Нейросеть для поиска по фото может стать вашим инструментом для быстрого решения разнообразных задач — от бытовых вопросов до профессионального анализа картинок. Искусственный интеллект способен на многое: идентифицировать незнакомые объекты, анализировать эмоции людей, находить похожие изображения в интернете и определять качество фотографии.
За последние несколько лет распознавание визуального контента стало гораздо более точным и доступным. Многие сервисы предлагают бесплатный базовый анализ. В этой статье мы рассмотрим такие онлайн-инструменты и оценим, насколько они помогают решать разнообразные задачи с помощью ИИ.
ChatGPT
ChatGPT от OpenAI — многофункциональный искусственный интеллект, способный анализировать изображение с высокой точностью. Он умеет распознавать объекты, определять эмоции человека на фото, оценивать качество картинки.
Сервис поможет определить свежесть грибов по фото или проанализировать дизайн веб-страницы. Протестировать модель в деле можно с Chad AI — это российская платформа, которая в рамках одной подписки открывает доступ к ChatGPT, Claude, Grok, Midjourney, Flux, Nana Banana, VEO3 и другими ИИ-инструментам. Пользователю достаточно загрузить изображение и задать вопрос, чтобы получить решение поставленной задачи.
Ключевые возможности:
- Анализ выражений лиц и поз людей.
- Определение состояния объектов (например, свежести продуктов).
- Распознавание текста на изображениях.
- Оценка качества фотографий (размытие, экспозиция, цветовой баланс).
- Работа с графиками, таблицами и интерфейсами.
Для тестирования нейросети подойдёт фотография, на которой изображена альпака. Представим ситуацию: мы оказались в зоопарке, а таблички с названием животного — нет. Хочется узнать, кто это, и понять, можно ли дать кусочек яблока, которое мы купили при входе.

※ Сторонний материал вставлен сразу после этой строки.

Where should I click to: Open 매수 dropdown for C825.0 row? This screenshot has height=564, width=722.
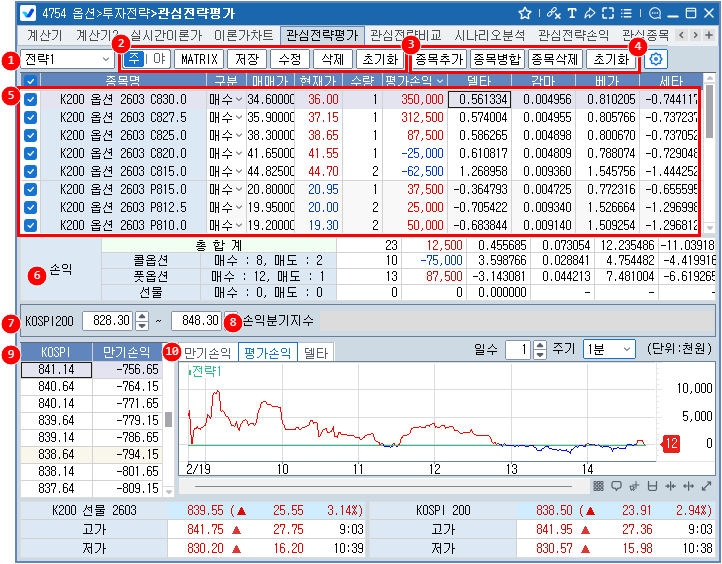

Спросим у ChatGPT, знает ли он, как называется животное, и что оно ест.

Результат:
- Модель обозначила внешнюю схожесть ламы и альпаки. Вместо того чтобы утверждать, кто это, сделала обоснованное предположение и объяснила, по каким признакам его построила.
- ChatGPT выделил основу рациона альпаки и дал дополнительную информацию о разрешённых продуктах.
- Нейросеть завершила ответ приглашением к углублённому изучению темы, показывая свою готовность дать больше информации.
Попробуем проверить возможности оценки фотографии. Для этого возьмём следующий снимок.

Вот что ответил ChatGPT.

Результат:
- Нейросеть разделяет анализ на две чёткие части: что есть и что можно улучшить. Это помогает легче воспринимать информацию.
- Критика не абстрактна. Указаны конкретные параметры: фокусировка, резкость, контраст.
- В конце модель предлагает конкретную помощь. Это показывает, что она не просто выдаёт информацию, а стремится быть инструментом для решения задачи.
Claude
Claude от Anthropic — это AI-помощник, способный распознавать содержимое фотографий. Как и ChatGPT, он может детально анализировать изображения, давать рекомендации по стилю, дизайну или даже определять породы животных по фотографии. Нейросеть доступна в Chad AI — оплатить подписку можно картами российских банков.
Сервис особенно полезен для творческих задач, таких как разбор модных образов или составление советов для улучшения интерьера.
Ключевые возможности:
- Распознавание объектов и их детальное описание.
- Анализ эмоций, поз и одежды людей.
- Советы по композиции, дизайну и интерьеру.
- Работа с графиками и сложными схемами.
Предположим, что нам нужен совет стилиста. Кофту купили, а с чем её комбинировать, ещё не решили. Загрузим фотографию.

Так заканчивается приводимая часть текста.